* **TASKS TO COMPLETE**:
1) According to the text on Bay St. Louis station, in what year was the former Louisville & Nashville Railroad Depot built?
2) Reproduce the passage of the Bay St. Louis station text from "Amtrak service began" up to and including "platform in 2022.".

* **SOURCE TEXT**:
____
Bay St. Louis station is a closed Amtrak intercity train station in Bay St. Louis, Mississippi, which served the Sunset Limited. The Bay St. Louis station consists of two small platforms with indoor/outdoor shelters near the former Louisville & Nashville Railroad Depot, which was built in 1929, but is closed to the public.

Former Louisville & Nashville services which utilized their station included the Pan-American, Gulf Wind, and Humming Bird. Into the latter 1960s the Southern Railway's Crescent and Piedmont Limited also used this station.

Amtrak service began with the Gulf Coast Limited, which operated between 1984 and 1985 and called at the station. The stop was reactivated on March 31, 1993 in service on the Sunset Limited. Damage to the rail line resulting from Hurricane Katrina in 2005 caused Amtrak to suspend service east of New Orleans, including at Bay St. Louis. In anticipation of restored service, Amtrak began construction of a new Americans With Disabilities Act-compliant platform in 2022.
____
* **INFORMATION SHOWN**:
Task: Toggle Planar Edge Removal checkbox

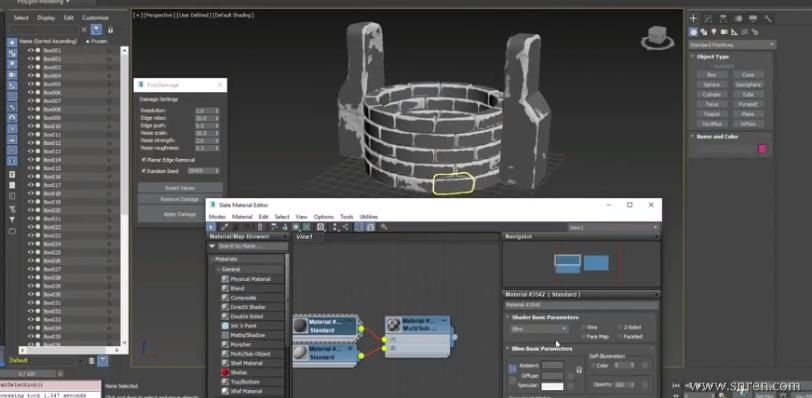Action: pyautogui.click(x=143, y=160)
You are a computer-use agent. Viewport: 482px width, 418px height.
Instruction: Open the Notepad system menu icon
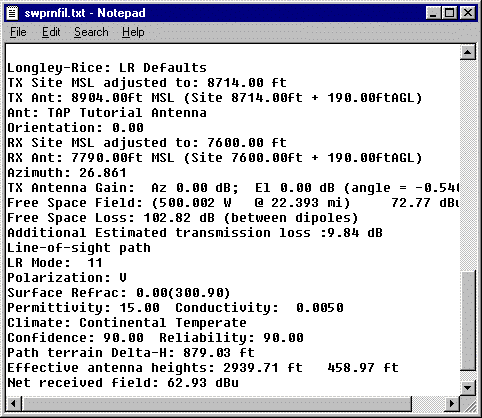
____
* **WORKED ANSWERS**:
1) 1929

2)
Amtrak service began with the Gulf Coast Limited, which operated between 1984 and 1985 and called at the station. The stop was reactivated on March 31, 1993 in service on the Sunset Limited. Damage to the rail line resulting from Hurricane Katrina in 2005 caused Amtrak to suspend service east of New Orleans, including at Bay St. Louis. In anticipation of restored service, Amtrak began construction of a new Americans With Disabilities Act-compliant platform in 2022.